Tourists visiting the Notre-Dame de Paris cathedral in Paris might be seeking a religious or aesthetic experience. But they often leave feeling woozy for other reasons. In the increasingly hot Paris summers, visitors queueing outside are doubly baked by the sun and heat radiating from the light stone paving underfoot. A devastating 2019 fire provided an opportunity to rethink the cathedral grounds. How could a new plaza mitigate the “heat island” effect?
Belgian architect Bas Smets, professor in practice of landscape architecture, turned to nature. In his winning commission for the Notre-Dame grounds, he envisioned the cathedral site as a series of microclimates—hyperspecific spaces linked to natural features. That western plaza, for example, could be conceived as a forest clearing. A ring of trees will provide shade, a gentle breeze from the Seine will circulate air, and a novel system that periodically pumps a five-millimeter layer of water onto the stone to induce evaporative cooling.
Smets, profiled in the July-August 2024 Harvard Magazine, brings this project and two others to life in his new exhibition, “Changing Climates,” on display through December 20 at the Graduate School of Design (GSD). The title reflects the exhibit’s dual purpose. It warns, showcasing the changing climate and the resulting, varied challenges. But it also provides hope, showing how architects can change local climates to help keep a warming world inhabitable.
Consistent with his approach to design, Smets began planning the exhibition by envisioning the gallery itself as a natural landscape. He interpreted Gund Hall’s columns as trees framing three models of his urban landscape projects, each responding to a different challenge: heat islands in Paris; biodiversity in Arles, France; and sea level rise in Antwerp, Belgium. The models, impressive in their own right, are enhanced by projected light displays that highlight each climatic intervention.
Alongside the models, visitors can view a rotating photographic display of various Smets projects. Rather than simply snapping a photograph of each project as it appeared on opening day, photographer Michiel De Cleene, returned each season, capturing Smets’s works as they mature, becoming part of the natural urban landscape.

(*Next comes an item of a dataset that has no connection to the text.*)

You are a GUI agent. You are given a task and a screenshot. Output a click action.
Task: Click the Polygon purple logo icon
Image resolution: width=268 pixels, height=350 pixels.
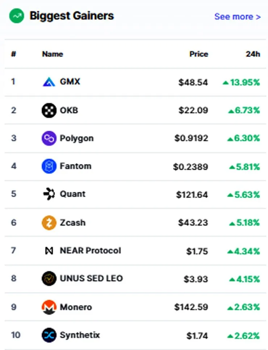coord(49,138)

The exhibition showcases what GSD chair of landscape architecture Gary Hilderbrand called “the reciprocity between the teaching and the practice.” One wall displays the final projects from the first two iterations of Smets’s GSD studio, “Biospheric Urbanism.” In the course, a dozen students collaborate with a city that wants to prepare for a warmer world with more volatile weather. For New York, students suggested planting “green roofs” on buildings and creating mini-parks atop sidewalk scaffolding. In Paris, students proposed turning some traffic lanes into water-retaining bioswales and creating underground socialization spaces in parking garages. “I really encouraged them to hack into the system and find ways of greening the city without cost,” Smets said in a lecture about the exhibition.

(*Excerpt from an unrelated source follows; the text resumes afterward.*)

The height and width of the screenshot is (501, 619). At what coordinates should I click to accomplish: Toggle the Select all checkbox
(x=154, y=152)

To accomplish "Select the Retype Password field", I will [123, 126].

On the far end of the exhibit is what Smets called “probably the biggest IPCC chart ever printed.” The 70-foot wall displays the Intergovernmental Panel on Climate Change’s history of global temperature change since 1850—with ominous projections to 2100. The early years are represented by hues of blue (less than a 0.5-degree Celsius increase since 1850), but the chart grows progressively redder (a 2.8-degree Celsius rise by 2100). “When you see the graph in a book, you say, ‘Yeah, it’s getting redder,’” said Smets. “When you walk those 70 feet, you feel the heat.”

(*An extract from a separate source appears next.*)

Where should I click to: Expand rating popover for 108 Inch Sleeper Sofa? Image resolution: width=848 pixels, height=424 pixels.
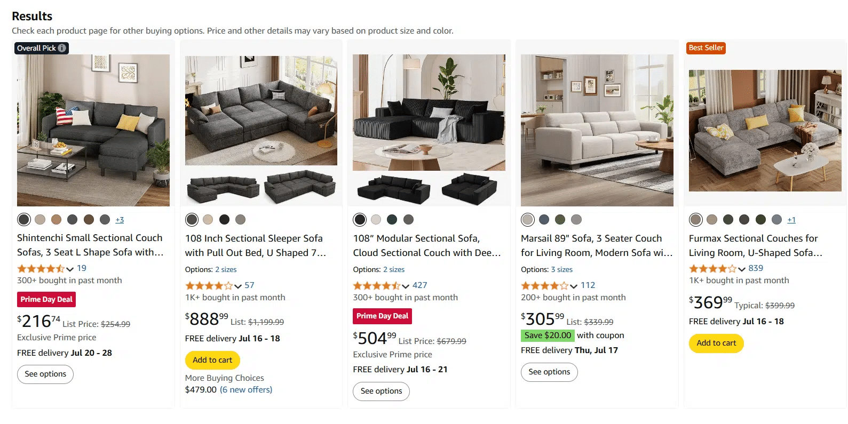click(238, 286)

Though the future appears daunting, Smets hopes that his microclimatic approach will help cities adapt to the changing world. His highest-profile microclimate project will open in just a few weeks. On December 8, Notre-Dame de Paris will welcome visitors for the first time in five years. Before entering, tourists will walk through the first 20 meters of Smets’s redesigned plaza. Though a single project cannot cool the world, he hopes the new plaza will show how landscape architects can help harness nature to keep people safe and comfortable on this ever-warming planet.